Autant que dans ces territoires étranges, son livre invite à s’égarer dans sa psyché trouble et insaisissable. « Pendant des années dans les interviews, j’ai dit ne pas vraiment connaître Dario Argento ou alors qu’on est deux : ma part obscure et moi, et ces deux moitiés ne se sont jamais rencontrées », écrit-il. Le cinéaste aurait ainsi une sorte de double maléfique qui le rattraperait toujours, auquel il ne pourrait pas échapper, comme un reflet déformé de sa véritable personnalité. On se demande si ses réponses lapidaires à nos questions ne sont pas dues à cela : un refus d’être réduit à une seule de ses facettes. Nos interrogations un peu geek sur son usage du très gros plan, dont le morcellement évoque déjà des corps coupés, le laissent muet. Il nous adresse un sourire gêné quand on le lance sur la littérature ésotérique qu’il a épluchée pour sa trilogie des mères : Suspiria, Inferno et La Troisième Mère. Et quand on l’interroge sur son maniérisme, l’expressionnisme des couleurs, le baroque des décors à double fond avec lesquels il sublime les pires supplices, il lâche poliment : « Je suis un peu fatigué… »

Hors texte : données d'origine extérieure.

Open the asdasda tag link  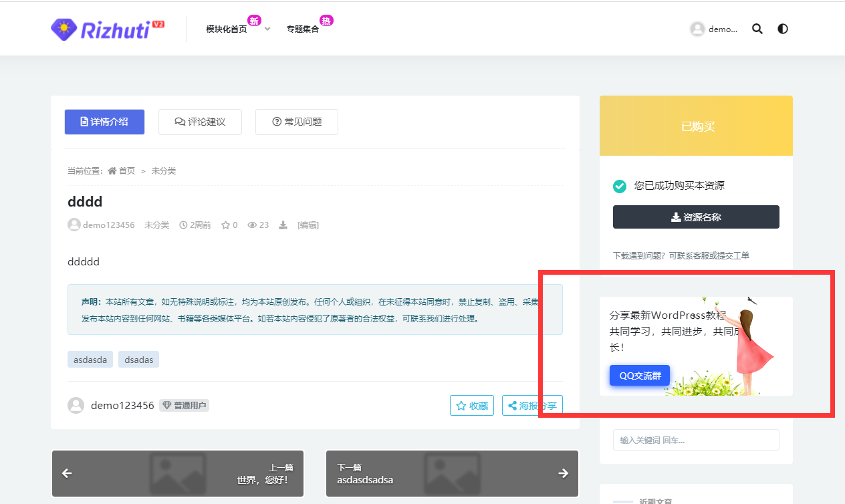click(90, 359)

L’autre Dario Argento, peut-être plus fidèle à l’idée qu’il se fait de lui-même, c’est donc celui que l’on a rencontré à travers la lecture de Peur. Plus intime, et donc plus ambigu. C’est tout à la fois un fils (il rend hommage à ses parents qui travaillaient dans le milieu du cinéma), un aventurier (sa fugue de jeunesse en France, passée auprès de prostituées), un père (sa relation tendre et parfois houleuse avec Asia), un séducteur (son amour pour Daria Nicolodi, avec qui il a collaboré sur l’écriture de Suspiria), ou bien même un chercheur (pour Suspiria et Phenomena, il a fait appel à des experts pour filmer de véritables larves Sarcophagia carnaria se nourrissant de chair en décomposition). Une sorte de savant qui, depuis qu’il a découvert Edgar Allan Poe enfant, étudie au fond la peur « comme une forme de vie nouvelle, alien ». Après l’avoir rencontré, on se dit qu’entre tous ces Argento, bien que la lame soit toujours aiguisée, il est impossible de trancher.


: Peur de Dario Argento (Rouge Profond)

« L’Oiseau au plumage de cristal », « Le Chat à neuf queues », « Les Frissons de l’angoisse », « Suspiria », « Phenomena » et « Opéra » de Dario Argento
Ressortie le 27 juin (Les Films du Camélia)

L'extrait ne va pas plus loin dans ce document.